The Detroit Firefighters Union is blasting Detroit police, questioning why it took police more than 20 minutes to respond to the scene of a murder.
It happened Saturday at a home on Epworth Street on the city's west side. The first calls for help came in at 1:40 a.m. but police didn't get there until repeated calls for help were sent out.
A woman contacted 911, screaming unintelligibly for help. The dispatcher, uncertain what was going on, sent a fire crew without police.
That breakdown in communication sent firefighters into danger and the Firefighter's Union President, Mike Nevin, believes his members' lives are in danger regularly.
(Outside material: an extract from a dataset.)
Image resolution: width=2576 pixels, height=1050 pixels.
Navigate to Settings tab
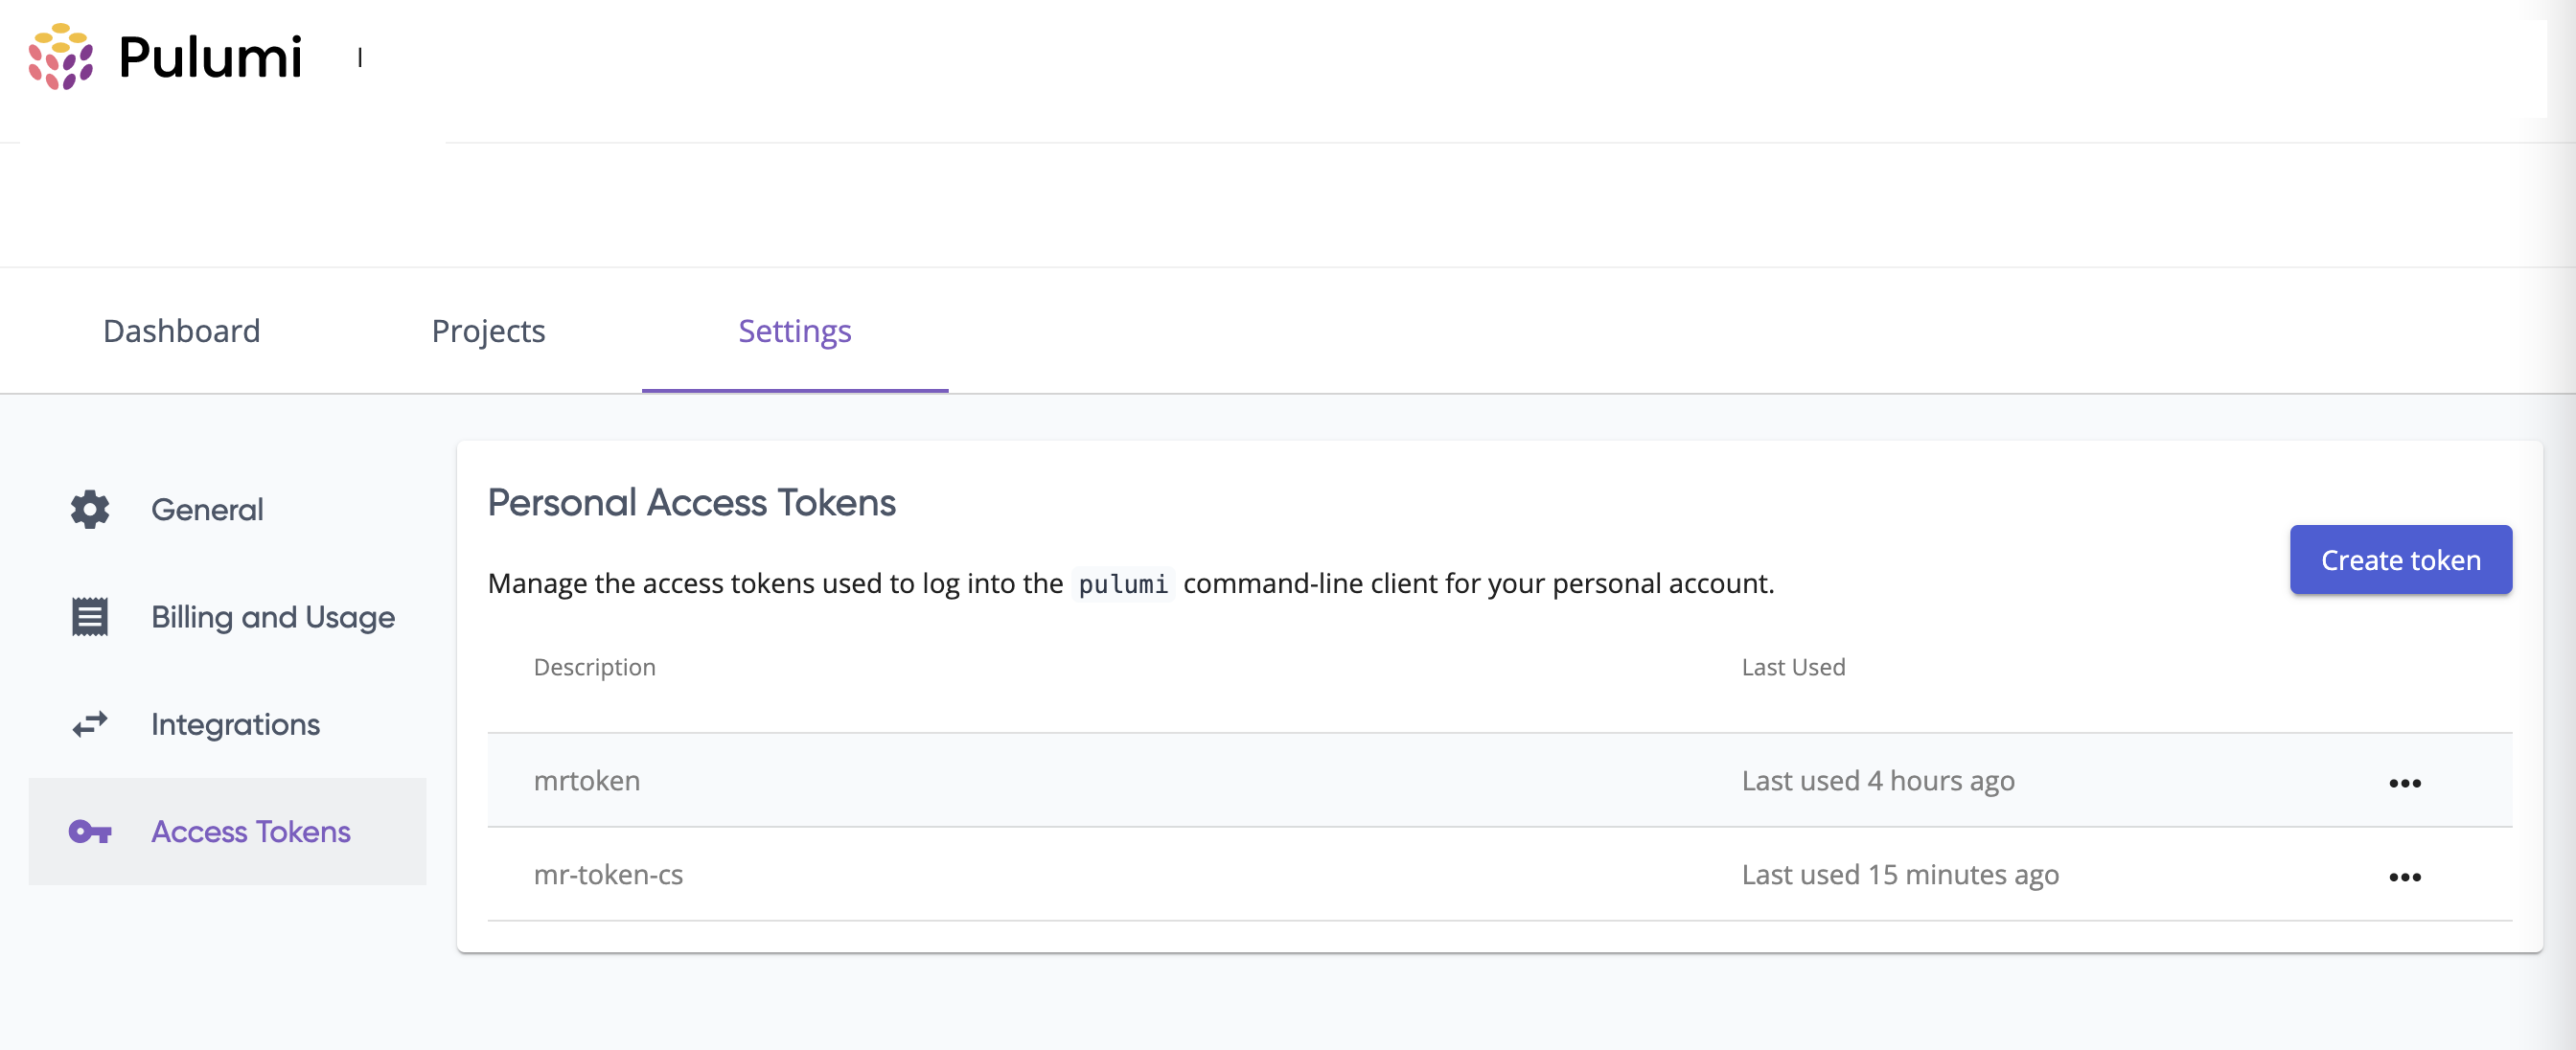(795, 331)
"Code one medical call West Warren and Junction report of one bleeding, unknown what happened," is heard over Detroit Fire dispatch audio.
"When they turned the corner, they rolled right into an active homicide," Nevin said. "Our members were hiding behind the wheel wells, hiding behind the engine block because a van circled around the block. By the grace of God they weren't lit up in this incident."
They had asked police dispatch for an estimated arrival time for officers and several voluntary calls went out to the three cars in the area at the time, according to officials.
Assistant Detroit police chief David Lavalley does not share Nevin's concern about the incident.
"It sounds like as soon as they notified dispatch that there was a person shot at the location dispatchers notified police and a police car dispatched to the scene and was at the scene within a few minutes," he said.
The first scout car showed up about six minutes later and there's a dispute over when homicide detectives showed up. Nevin said they arrived about four and a half hours later. Detroit police said it was faster than that with detectives responding from home after getting called in.